**Text provided**
▬▬▬▬▬▬

Kiwanuka is the third studio album by English singer-songwriter Michael Kiwanuka. It was released on 1 November 2019 through Polydor and Interscope Records. The album won the 2020 Mercury Prize, and was nominated for Best Rock Album at the 63rd Grammy Awards.
The opening title track to this album was used by broadcaster ITV as its theme tune for its coverage of the Men's Football Euros 2020.

Critical reception

On the review aggregator website Metacritic, Kiwanuka has a score of 89 out of 100 based on 21 reviews, indicating "universal acclaim". Aggregator AnyDecentMusic? gave it 8.5 out of 10, based on their assessment of the critical consensus.

Dave Simpson of The Guardian hailed Kiwanuka as a "bold, expansive, heartfelt, sublime album" and one of the best of the decade, while Dorian Lynskey of Q called it a "compassionate, career-defining masterpiece". In her review for NME, Elizabeth Aubrey highlighted the personal nature of its lyrics, commending it as "a daring leap of self-affirmation." Neil McCormick of The Daily Telegraph described it as "an album in which a troubled spirit seeks the relief of music to mesmerising and charged effect." In a year-end essay for Slate, Ann Powers cited Kiwanuka as proof that the format is not dead but rather undergoing a "metamorphosis", with artists such as Kiwanuka utilizing the concept album through the culturally-relevant autobiographical narratives, which in this case is a "song cycle alchemizing violence through compassion".

▬▬▬▬▬▬

**Material provided**
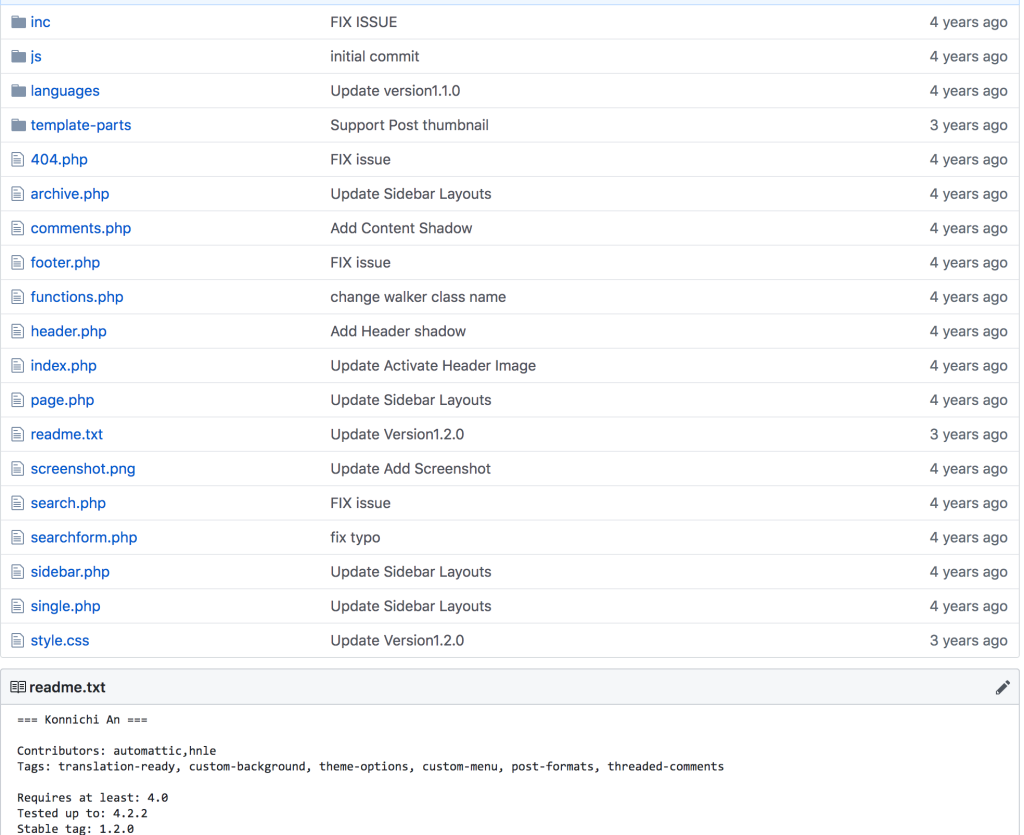Open the 'fix typo' commit
Viewport: 1024px width, 835px height.
(355, 538)
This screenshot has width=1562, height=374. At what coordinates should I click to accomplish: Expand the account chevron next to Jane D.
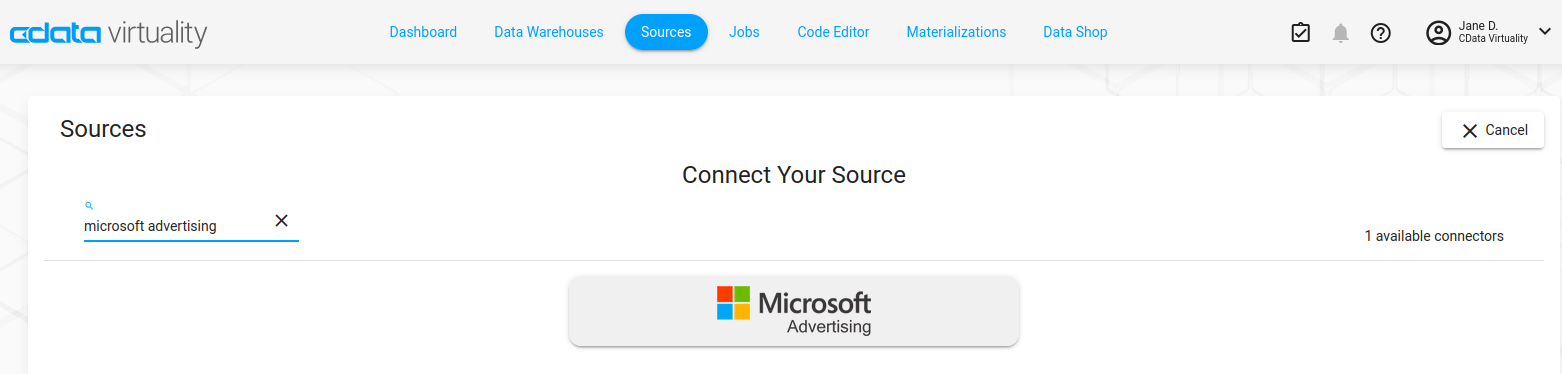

▬▬▬▬▬▬

**Given task**
Please copy everything in the text about the Kiwanuka album from "On the review" down to "the critical consensus.", renaming "critical consensus" as "overall critical opinion".

**Reply to the task**
On the review aggregator website Metacritic, Kiwanuka has a score of 89 out of 100 based on 21 reviews, indicating "universal acclaim". Aggregator AnyDecentMusic? gave it 8.5 out of 10, based on their assessment of the overall critical opinion.